[Interface element entries]

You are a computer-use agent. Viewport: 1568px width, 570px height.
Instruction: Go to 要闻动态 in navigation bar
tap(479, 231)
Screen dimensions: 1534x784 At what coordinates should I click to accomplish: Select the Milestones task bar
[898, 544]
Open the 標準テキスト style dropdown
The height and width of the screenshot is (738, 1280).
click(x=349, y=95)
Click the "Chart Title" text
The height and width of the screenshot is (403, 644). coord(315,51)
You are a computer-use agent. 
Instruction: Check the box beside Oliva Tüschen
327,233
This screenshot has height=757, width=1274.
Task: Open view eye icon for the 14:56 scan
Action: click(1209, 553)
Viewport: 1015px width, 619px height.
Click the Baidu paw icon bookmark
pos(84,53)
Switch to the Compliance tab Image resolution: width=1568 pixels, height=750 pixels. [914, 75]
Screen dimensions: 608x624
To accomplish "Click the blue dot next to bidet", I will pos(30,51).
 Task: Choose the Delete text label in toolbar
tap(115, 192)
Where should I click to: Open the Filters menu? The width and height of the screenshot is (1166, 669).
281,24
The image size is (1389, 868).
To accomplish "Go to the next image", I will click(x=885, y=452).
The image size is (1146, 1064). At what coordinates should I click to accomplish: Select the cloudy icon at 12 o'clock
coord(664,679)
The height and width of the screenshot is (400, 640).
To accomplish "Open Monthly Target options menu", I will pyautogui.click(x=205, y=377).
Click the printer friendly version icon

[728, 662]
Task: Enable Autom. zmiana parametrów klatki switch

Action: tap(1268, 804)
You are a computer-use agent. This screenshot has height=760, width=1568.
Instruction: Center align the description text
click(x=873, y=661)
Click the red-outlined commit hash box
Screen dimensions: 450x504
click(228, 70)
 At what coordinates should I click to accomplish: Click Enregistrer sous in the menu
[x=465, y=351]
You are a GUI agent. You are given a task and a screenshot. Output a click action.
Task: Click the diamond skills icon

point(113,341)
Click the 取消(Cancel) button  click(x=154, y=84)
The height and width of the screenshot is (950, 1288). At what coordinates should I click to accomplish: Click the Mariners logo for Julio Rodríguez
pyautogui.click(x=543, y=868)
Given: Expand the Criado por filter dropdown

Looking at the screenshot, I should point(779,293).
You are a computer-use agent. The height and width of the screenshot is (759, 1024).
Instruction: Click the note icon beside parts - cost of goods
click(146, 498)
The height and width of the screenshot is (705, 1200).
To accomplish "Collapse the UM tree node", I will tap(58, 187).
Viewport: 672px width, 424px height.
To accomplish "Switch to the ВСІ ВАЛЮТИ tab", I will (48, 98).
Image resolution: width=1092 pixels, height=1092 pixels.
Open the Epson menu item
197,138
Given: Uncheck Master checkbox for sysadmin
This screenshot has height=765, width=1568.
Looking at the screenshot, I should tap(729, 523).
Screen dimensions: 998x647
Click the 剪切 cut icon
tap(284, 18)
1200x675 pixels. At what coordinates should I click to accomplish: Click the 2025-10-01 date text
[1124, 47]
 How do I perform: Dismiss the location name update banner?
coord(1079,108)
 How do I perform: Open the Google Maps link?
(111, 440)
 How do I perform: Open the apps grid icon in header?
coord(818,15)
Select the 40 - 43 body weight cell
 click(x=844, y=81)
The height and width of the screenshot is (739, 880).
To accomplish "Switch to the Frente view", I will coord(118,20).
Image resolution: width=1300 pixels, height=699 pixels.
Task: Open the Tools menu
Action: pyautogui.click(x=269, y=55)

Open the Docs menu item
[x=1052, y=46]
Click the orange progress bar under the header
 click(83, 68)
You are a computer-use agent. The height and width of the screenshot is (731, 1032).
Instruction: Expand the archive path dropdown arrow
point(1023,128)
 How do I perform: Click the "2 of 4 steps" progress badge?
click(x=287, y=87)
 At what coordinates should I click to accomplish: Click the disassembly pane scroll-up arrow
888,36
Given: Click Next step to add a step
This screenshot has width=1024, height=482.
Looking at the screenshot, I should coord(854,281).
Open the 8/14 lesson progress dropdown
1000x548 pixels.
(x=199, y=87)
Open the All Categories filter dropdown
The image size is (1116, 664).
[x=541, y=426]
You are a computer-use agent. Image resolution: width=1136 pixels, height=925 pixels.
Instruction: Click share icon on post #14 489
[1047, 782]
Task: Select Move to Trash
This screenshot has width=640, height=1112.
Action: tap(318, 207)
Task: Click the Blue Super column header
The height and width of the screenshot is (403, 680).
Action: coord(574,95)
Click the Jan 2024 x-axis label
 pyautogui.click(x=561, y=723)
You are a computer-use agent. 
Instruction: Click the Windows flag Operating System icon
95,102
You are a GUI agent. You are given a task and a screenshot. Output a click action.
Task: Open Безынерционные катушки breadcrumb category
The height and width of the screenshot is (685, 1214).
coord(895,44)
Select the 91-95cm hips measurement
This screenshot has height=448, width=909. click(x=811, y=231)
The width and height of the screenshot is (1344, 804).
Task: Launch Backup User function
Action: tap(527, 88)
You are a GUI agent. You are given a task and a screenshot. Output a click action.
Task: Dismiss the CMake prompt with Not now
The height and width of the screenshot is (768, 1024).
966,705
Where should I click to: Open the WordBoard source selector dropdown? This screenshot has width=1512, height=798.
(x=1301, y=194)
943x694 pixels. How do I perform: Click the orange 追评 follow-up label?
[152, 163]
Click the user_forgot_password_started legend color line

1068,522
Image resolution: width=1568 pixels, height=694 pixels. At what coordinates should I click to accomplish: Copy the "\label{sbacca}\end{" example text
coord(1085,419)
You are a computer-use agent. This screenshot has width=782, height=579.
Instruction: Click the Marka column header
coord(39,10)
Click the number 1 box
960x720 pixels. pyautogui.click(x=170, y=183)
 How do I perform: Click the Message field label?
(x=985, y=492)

> _AIM_
Reproduce the entries verbatim, from the beginning through the line containing "will click(x=885, y=452).", inclusive.

> _RESPONSE TO THIS EXERCISE_
You are a computer-use agent. Viewport: 1568px width, 570px height.
Instruction: Go to 要闻动态 in navigation bar
tap(479, 231)
Screen dimensions: 1534x784 At what coordinates should I click to accomplish: Select the Milestones task bar
[898, 544]
Open the 標準テキスト style dropdown
The height and width of the screenshot is (738, 1280).
click(x=349, y=95)
Click the "Chart Title" text
The height and width of the screenshot is (403, 644). coord(315,51)
You are a computer-use agent. 
Instruction: Check the box beside Oliva Tüschen
327,233
This screenshot has height=757, width=1274.
Task: Open view eye icon for the 14:56 scan
Action: click(1209, 553)
Viewport: 1015px width, 619px height.
Click the Baidu paw icon bookmark
pos(84,53)
Switch to the Compliance tab Image resolution: width=1568 pixels, height=750 pixels. [914, 75]
Screen dimensions: 608x624
To accomplish "Click the blue dot next to bidet", I will pos(30,51).
 Task: Choose the Delete text label in toolbar
tap(115, 192)
Where should I click to: Open the Filters menu? The width and height of the screenshot is (1166, 669).
281,24
The image size is (1389, 868).
To accomplish "Go to the next image", I will click(x=885, y=452).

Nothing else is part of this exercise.